The First Word
The fascinating connection between John and Genesis
Every January 1st, the first thing I do is open Genesis in Hebrew and read the opening line.
Beresheet bara Elohim et hashamayim ve’et ha’aretz. “In the beginning, God created the heavens and the earth.”
I’ve done it for years, and it still impacts me. There’s something about starting a new year with those words — the same words through which God started everything — that puts everything else in perspective.
But how did God create the heavens and the earth?
Count how many times this phrase appears in Genesis 1: And God said. Verse 3. Verse 6. Verse 9. Verse 11. Verse 14. Verse 20. Verse 24. Verse 26. Verse 28. Verse 29. Ten times. And every single time, something new enters the world. Let there be light — and there was light. God speaks, and things exist.
The Gospel of John opens by pointing directly back to this.
In the beginning was the Word — ὁ Λόγος / ho Logos — and the Word was with God, and the Word was God. Through him all things were made.
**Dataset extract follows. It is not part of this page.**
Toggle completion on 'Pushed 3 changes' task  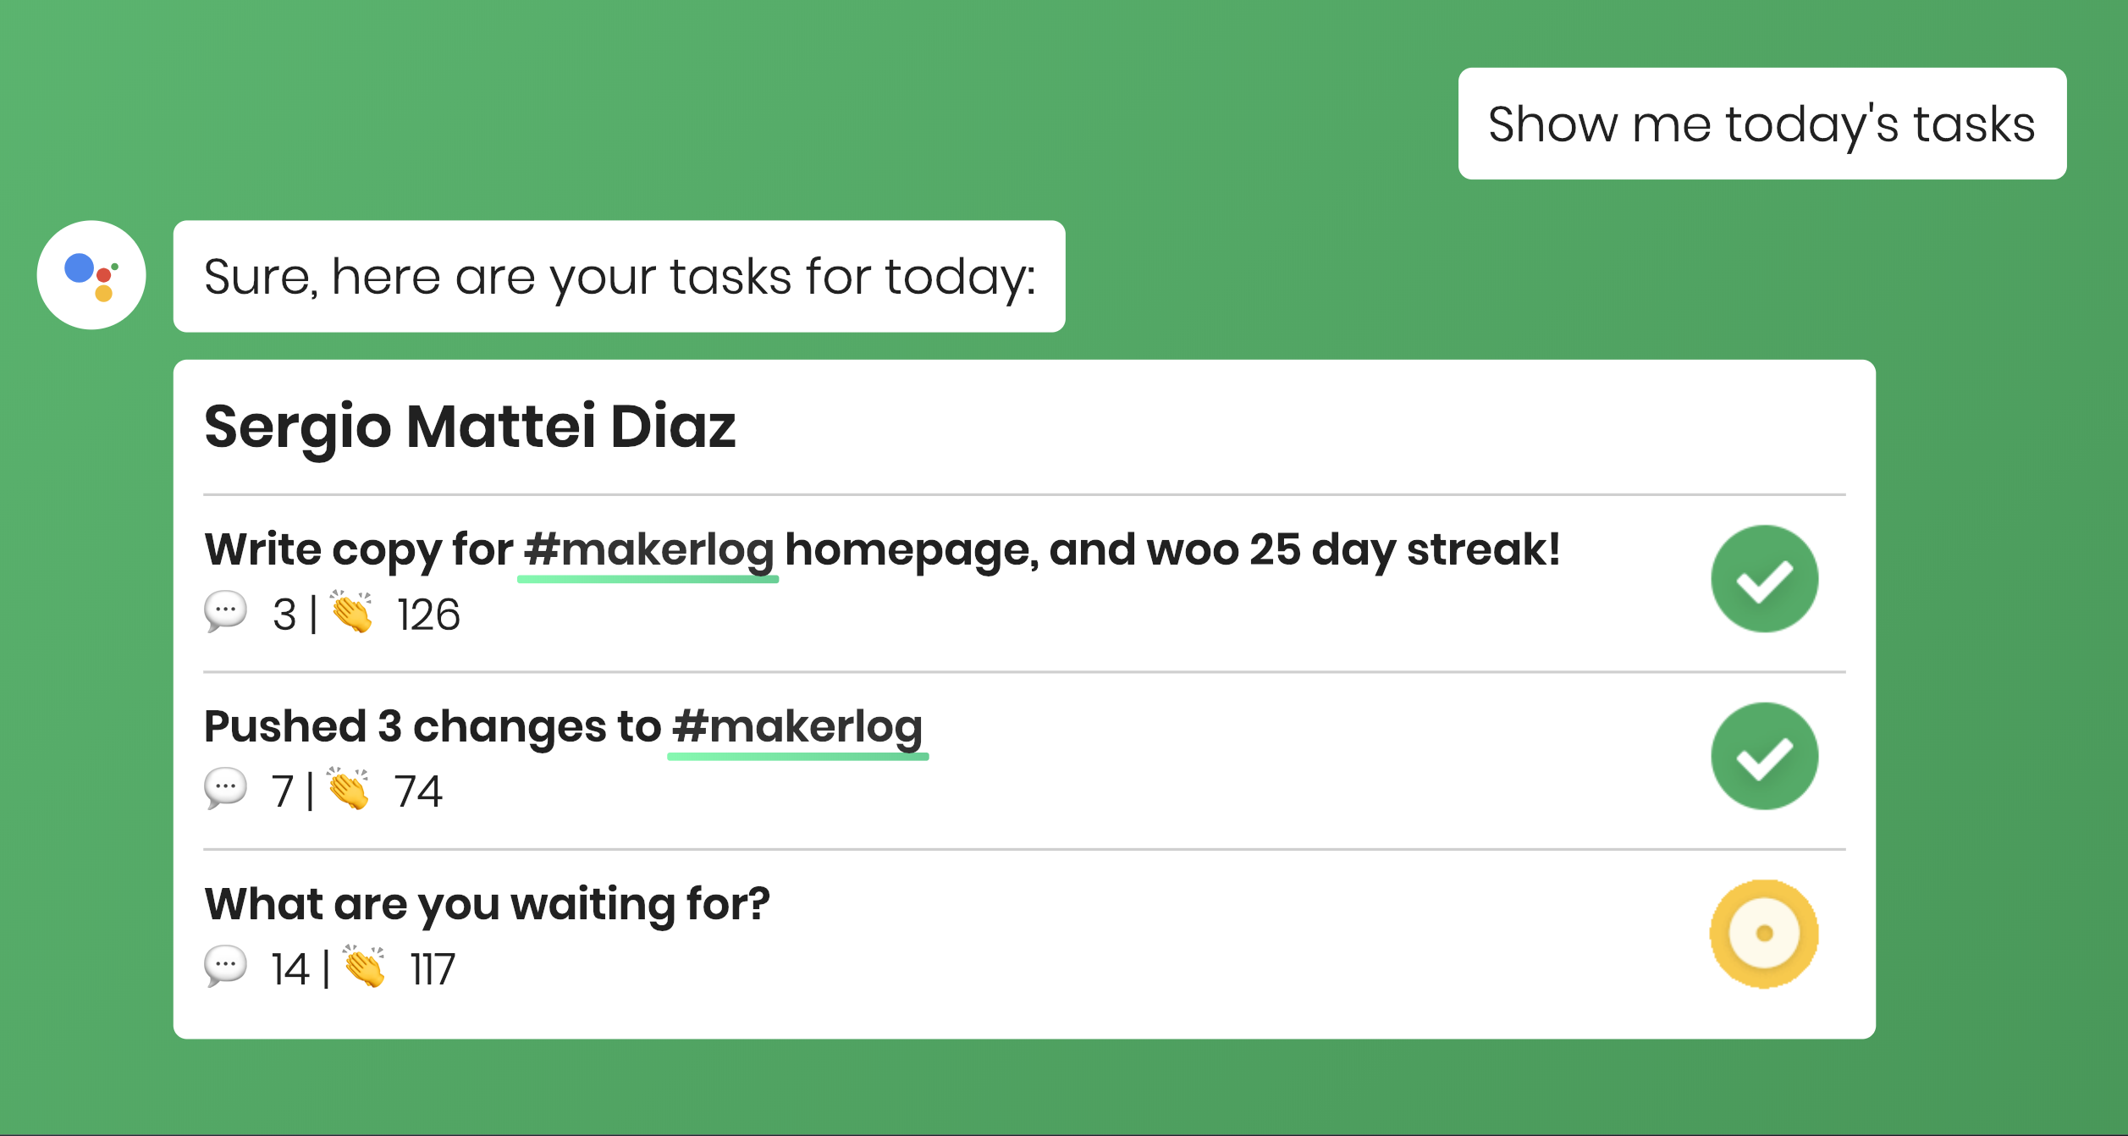[x=1764, y=756]
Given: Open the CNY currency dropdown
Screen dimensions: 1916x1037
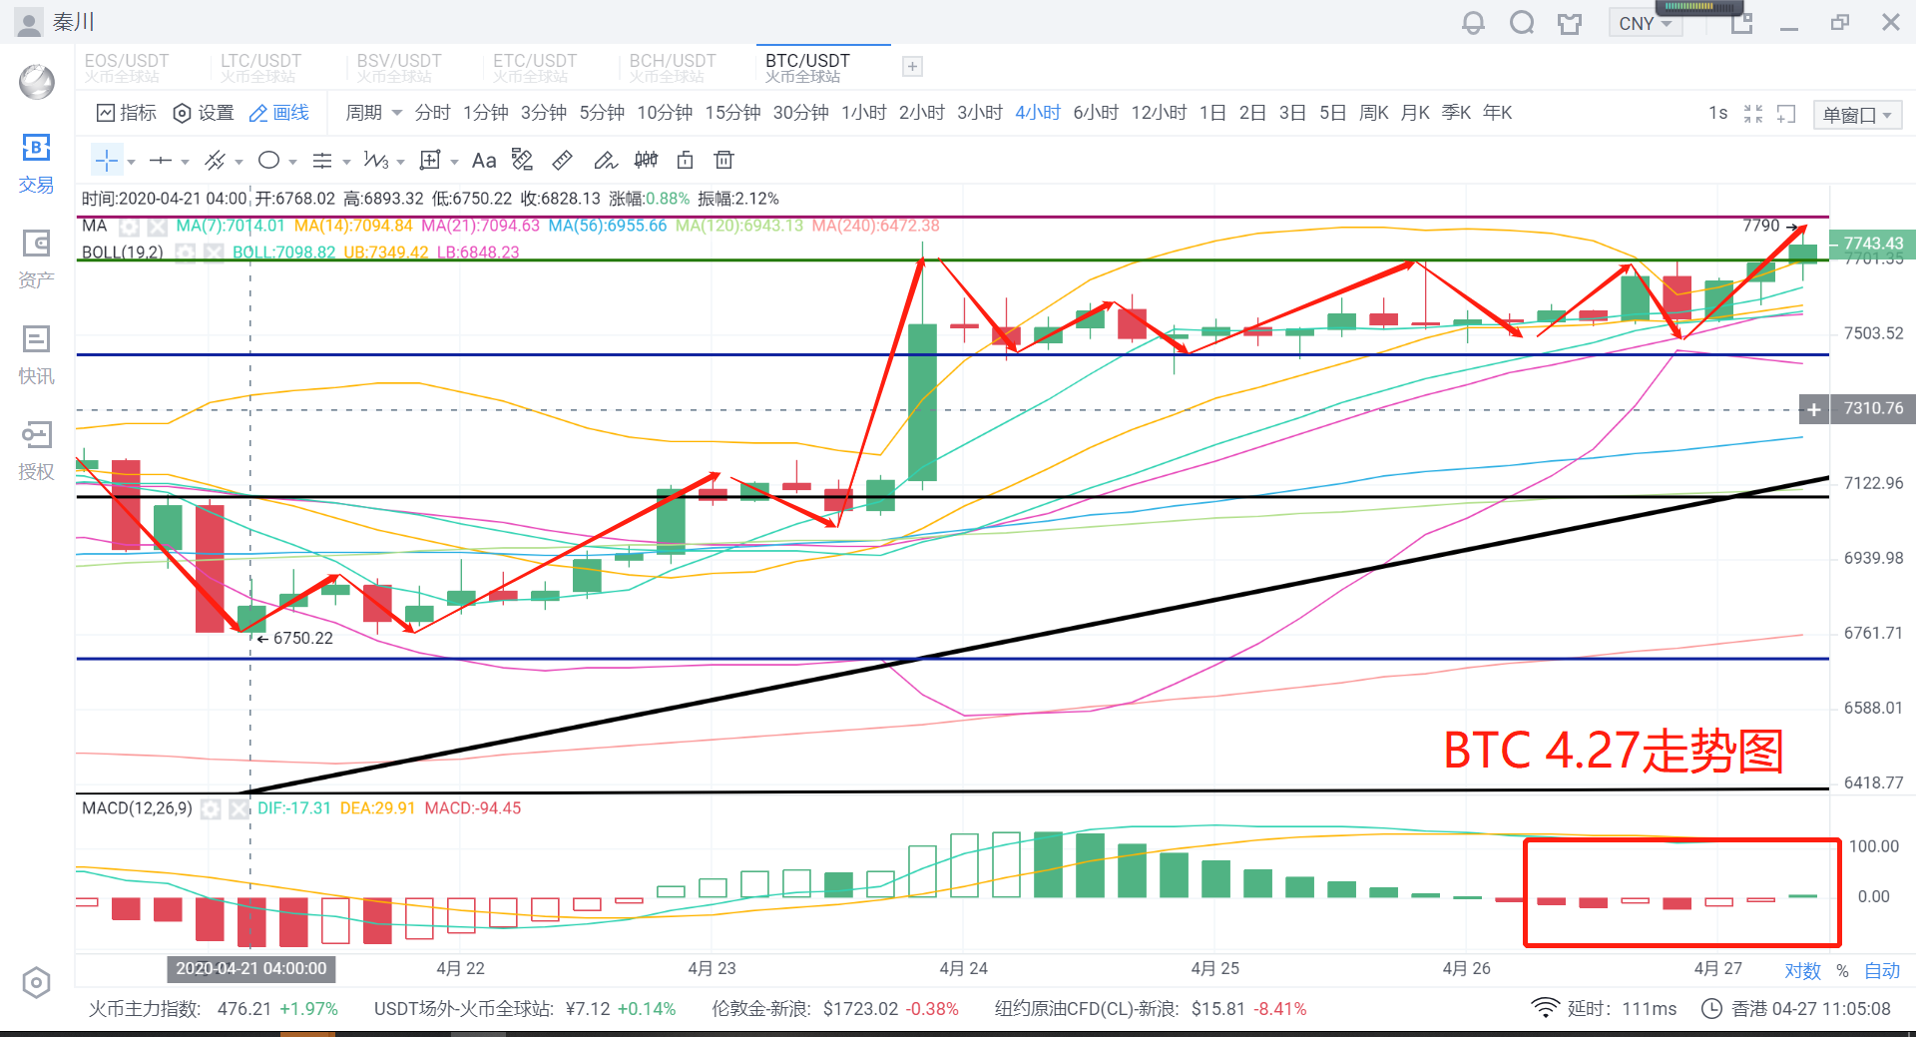Looking at the screenshot, I should tap(1645, 23).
John wants us to understand that the voice speaking in Genesis 1 is not just a voice. It is a person. The eternal Word, the Logos, the one who would later become flesh and dwell among us. When God speaks the world into being, we are watching the whole Trinity at work — the Father speaks, the Son is the Word through whom all things come into existence, and the Spirit is the ruach, the breath, hovering over the waters.
Logos was already a loaded word in the Greek world. The Stoic philosophers used it to describe the rational principle holding the cosmos together — the divine logic woven into the structure of reality. John takes that word, which his readers would have been very familiar with, and says: this is not an abstract principle. It’s a person. His name is Jesus. And everything that exists was made through him.
What I find so striking about this is what it implies about speech. If God creates by speaking… if the Logos, the eternal Word, is the means through which the universe comes into existence… then words are not just communication. They carry something of the creative nature of God himself.
Proverbs takes this with great seriousness.
The tongue has the power of life and death, and those who love it will eat its fruit (18:21).
That’s a strong claim. The power to bring life or to bring death is found where? In our mouths. Our own speech has a derivative power. As God’s image bearers, we are granted the ability to impact through speech the world he made through speech.
And in Jesus’ own teaching, this connection between speech and creative power becomes explicit. In Mark 11:23, he says:
Truly I tell you, if anyone says to this mountain, ‘Go, throw yourself into the sea,’ and does not doubt in their heart but believes that what they say will happen, it will be done for them.
The key word there is says. Not hopes, not thinks — says. Jesus is connecting our speech directly to the creative speech of Genesis 1. When we speak in faith, we’re doing something that reflects how reality is fundamentally structured — a universe made by a God who spoke it into existence.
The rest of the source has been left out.